Le groupe vaguement organisé, connu sous le nom de lapsus $, Spanded Spider et ShinyHuters, a publié un site de fuite de données dédié sur la toile sombre, appelée Hunters de Lapsus $ dispersée.
Vendredi, le site Web, repéré pour la première fois par les chercheurs du renseignement des menaces, vise à appuyer sur la victime de payer les pirates pour éviter que leurs données volées soient publiées en ligne.
«Contactez-nous pour reprendre le contrôle du gouvernement des données et empêcher le public de divulguer vos données», lit le site. «Ne soyez pas le prochain titre.
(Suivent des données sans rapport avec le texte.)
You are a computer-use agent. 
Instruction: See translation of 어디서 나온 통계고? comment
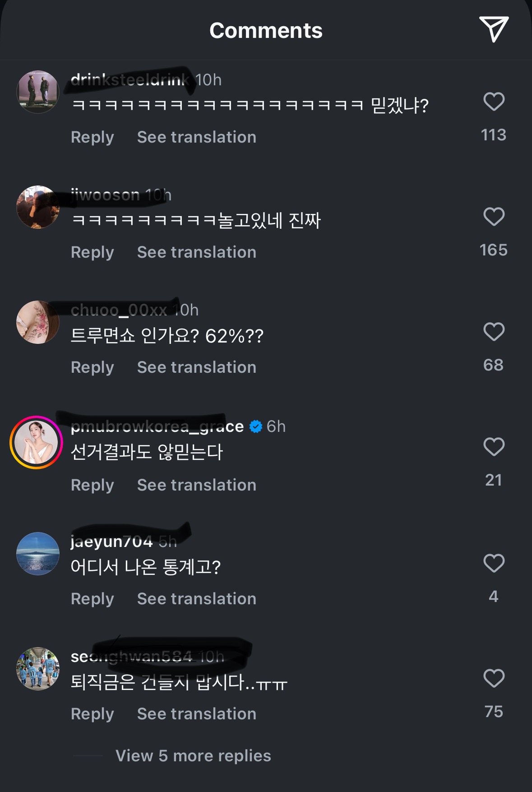click(196, 599)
Toutes les communications exigent une vérification stricte et seront gérées avec discrétion.»
Au cours des dernières semaines, le gang Shinyhuters aurait piraté des dizaines de sociétés de haut niveau en pénétrant dans leurs bases de données basées sur le cloud hébergées par Salesforce.

Le géant de l’assurance Allianz Life, Google, le conglomérat de mode Kering, la compagnie aérienne Qantas, le géant des cartes de calage Stellantis, la transunion du Bureau du crédit et la plate-forme de gestion des employés Workday, entre autres, ont confirmé que leurs données avaient été volées dans ces hacks de masse.
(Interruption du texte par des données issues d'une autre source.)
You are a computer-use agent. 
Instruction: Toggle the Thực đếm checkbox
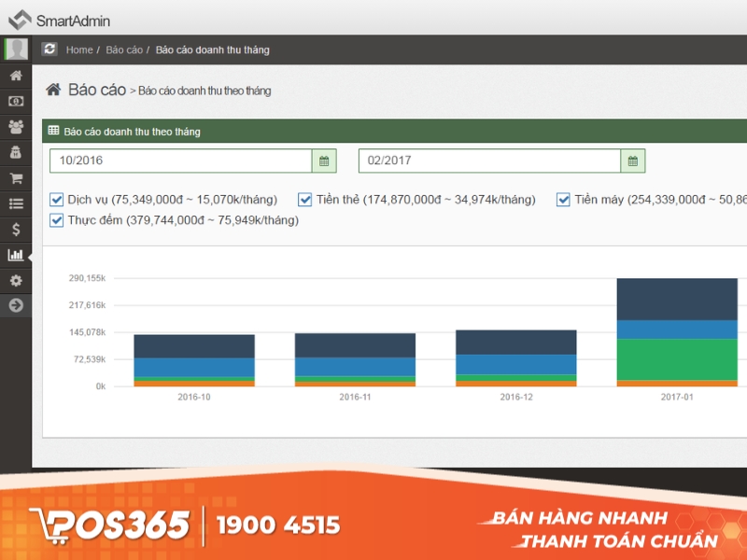pyautogui.click(x=56, y=221)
Le site de fuite des pirates répertorie plusieurs victimes présumées, notamment FedEx, Hulu (détenue par Disney) et Toyota Motors, dont aucune n’a répondu vendredi à la demande de commentaires.
Il n’est pas clair si les sociétés connues ont été piratées mais pas inscrites sur le site de fuite du groupe de piratage ont rendu une rançon aux pirates pour empêcher la publication de leurs données. Lorsqu’il a réagi par TechCrunch, un représentant de Shinyhuters a déclaré: «Il existe de nombreuses autres sociétés qui n’ont pas répertorié Ben», mais a refusé de dire pourquoi.
En haut du site, les pirates mentionnent Salesforce et demandent que la société négocie une rançon, menaçant que «toutes vos données (sic) (sic) soient divulguées autrement.» Le ton du message suggère que Salesforce n’a pas encore engagé avec les pirates.
La porte-parole de Salesforce, Nicole Arannda, a fourni un lien vers la strature de l’entreprise, qui note que la société est «consciente des tentatives d’extorts récentes par des acteurs de la menace».
« Nos résultats indiquent que ces tentatives sont liées aux incidents passés ou non substantiels, et nous restons engagés avec les clients touchés pour fournir un soutien », indique le statut. «Pour le moment, rien n’indique que la plate-forme Salesforce a été compromise, et cette activité n’est pas liée à une vulnérabilité connue dans notre technologie.»
Arannda a refusé de commenter davantage.
Pendant des semaines, des chercheurs en sécurité ont émis l’hypothèse que le groupe, qui a historiquement échappé à une présence publique en ligne, prévoyait de publier sur le site Web de Data Felt pour extorquer sa victime.
Historiquement, ces sites Web ont été associés à des gangs de ransomware étrangers, souvent russes. Au cours des dernières années, ces groupes de cybercriminaux organisés ont évolué de voler, de crypter les données de leur victime, puis de demander en privé une rançon, de simplement échanger pour publier les données volées en ligne à moins qu’elles ne soient payées.
Mis à jour avec comment de ShinyHuanters et commenter de Salesforce.